Set in 1936, Upstairs Downstairs follows the antics in the sumptuous home of the Hallam family. Set against a backdrop of the path to World War II, the programme then explores the differing lines of the rich family upstairs, and the servants who work below. And this provides a platform for all sorts of scandal and secrets, which keep the drama bubbling along nicely.
The new cast clearly have a ball with the material. Among the residents in this new version of show are Keeley Hawes, Anne Reid and Claire Foy. Plus there’s the added bonus of the return of the wonderful Jean Marsh, one of the brains and stars behind the original run.
The shift in time from the original Upstairs Downstairs, meanwhile, is of great benefit to this show, and it moves it along from being a straight remake. Instead, the new Upstairs Downstairs more than holds it own, and while it’s inevitably in a head-to-head fight with ITV’s Downton Abbey, there’s more than enough here to ensure the show is worthwhile in its own right. More, please. --Jon Foster
1936. The house at 165 Eaton Place has stood empty since the Bellamy family sold it six years earlier. Now the doors are finally flung open by new owners, diplomat Sir Hallam, his wife Lady Agnes, and, back from the Raj, Maud, Lady Holland, his mother. With the arrival of Agnes’s debutante sister, Lady Persie, the sumptuous home is ready to come to life.
And who better than Rose, the house’s former parlourmaid, to recruit the new staff?
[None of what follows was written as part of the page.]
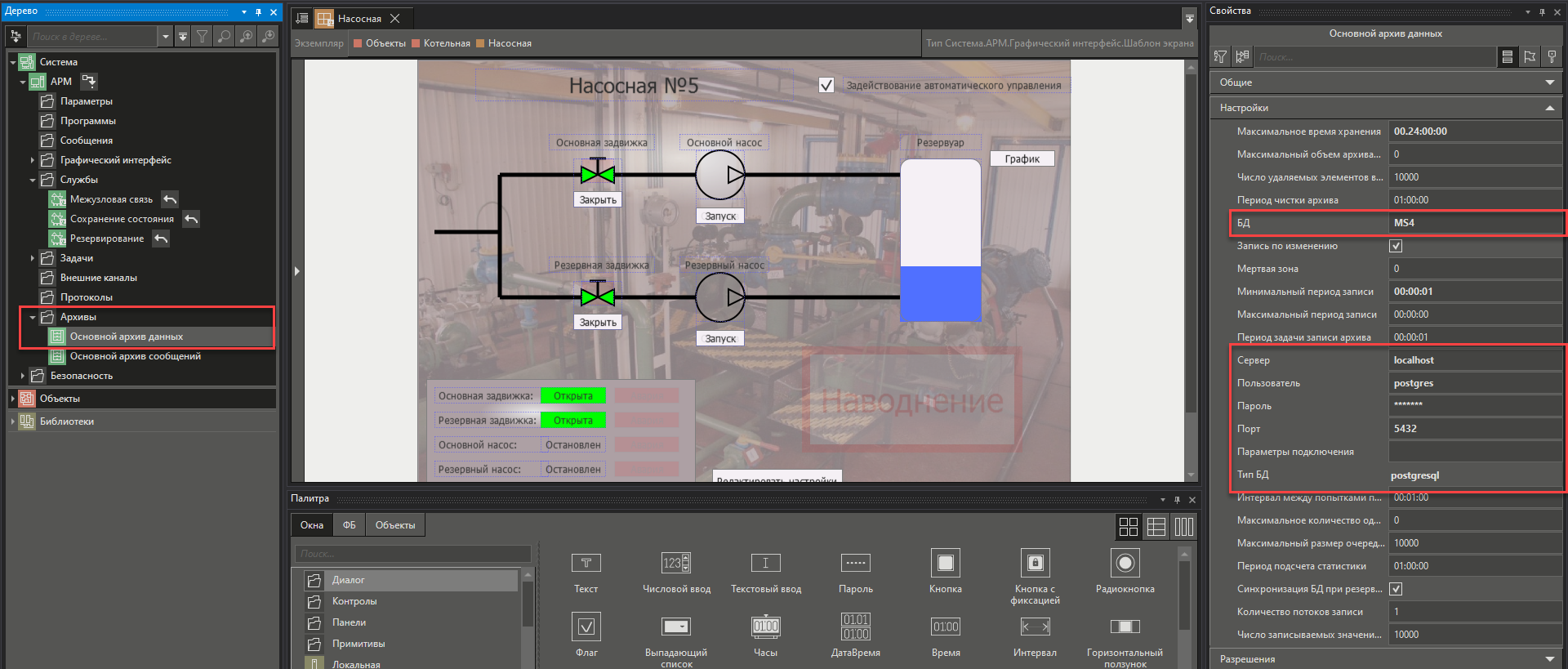
Task: Click the Порт field with value 5432
Action: 1474,429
The new 'downstairs' family is as full of characters as its previous incarnation with the highly strung butler Mr Pritchard, cook Mrs Thackeray, chauffeur Harry Spargo and a vivacious and spirited young team.
Soon both the elegant upstairs world and the downstairs staff have built their own labyrinth of secrets, lies and scandal, and as they feel the tremors of royal and political upheaval and the ominous threat of war, the house reverberates to the familiar sounds of rumour, excitement and dread…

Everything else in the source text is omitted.